Bereits im Mai 2012 werden die beiden Scandlines-Fähren „Berlin“ und „Copenhagen“, die derzeit auf der Stralsunder P+S Werft gebaut werden, in Dienst gestellt. Daher laufen die Bauarbeiten in der Werft auf Hochtouren. Das erste der beiden Neubauten hat schon den letzten großen Akt der Schiffskörpermontage hinter sich: Am 28. Juli wurde das Achterschiff der „Berlin“ an das bereits verbundene Vor- und Mittelschiff gesetzt.

Der Bau eines jeden Schiffes folgt einer bestimmten Baumethodik:

1. Teilringbau: Einzelne Teilblöcke, sogenannte Teilringe werden montiert.

2. Ringbau: In dieser Phase setzen sich die einzelnen Elemente zu größeren Blöcken zusammen. Auf diesem Weg wachsen die Teilringe zu Ringen.

3. Schiffskörpermontage: Die Ringe wiederum wachsen zum kompletten Achterschiff, Mittelschiff und Vorschiff, aus den drei letztgenannten großen Teilen wird zum Schluss der Schiffskörper montiert.

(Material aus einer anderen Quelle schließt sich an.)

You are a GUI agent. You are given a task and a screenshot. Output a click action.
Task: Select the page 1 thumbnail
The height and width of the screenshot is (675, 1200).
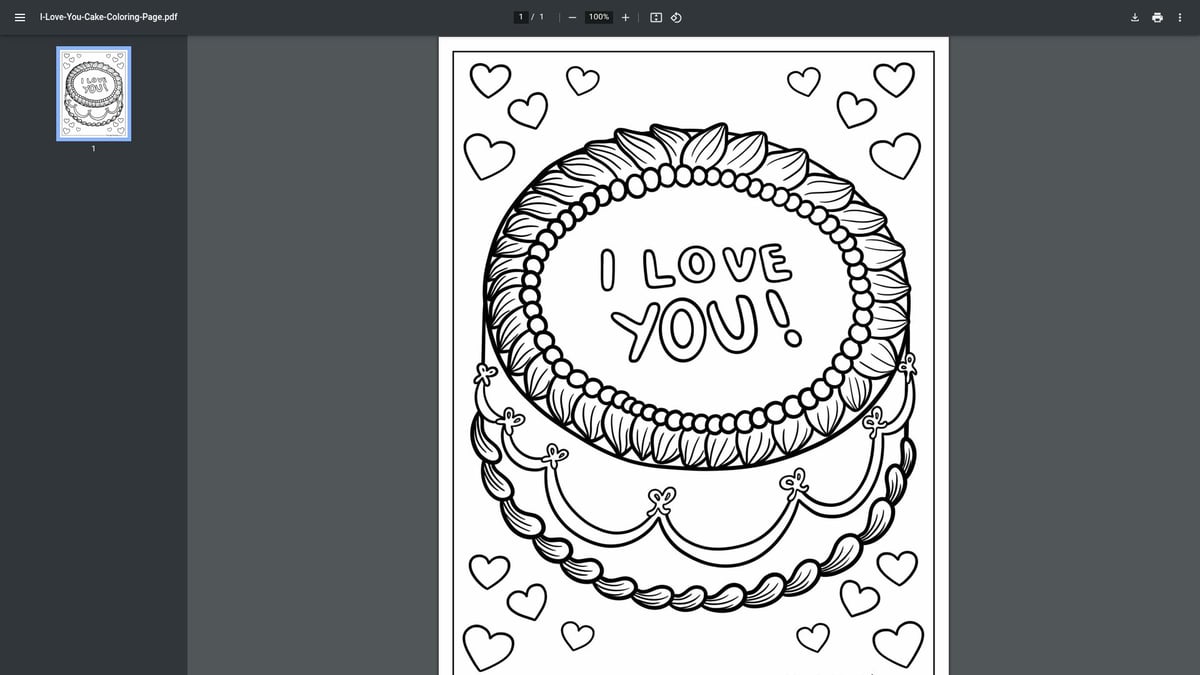pyautogui.click(x=92, y=95)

Scandlines wurde 1998 gegründet und ist eine der größten Reedereien in Europa. Auf drei Fährrouten mit hoher Frequenz und Kapazität zwischen Deutschland, Dänemark und Schweden bietet Scandlines effizienten und zuverlässigen Transport für Passagiere und Frachtkunden. Im Fokus stehen dabei guter Service und ein abwechslungsreiches An-Bord-Erlebnis auf den Fähren sowie umfassende Einkaufsmöglichkeiten in den BorderShops an Land.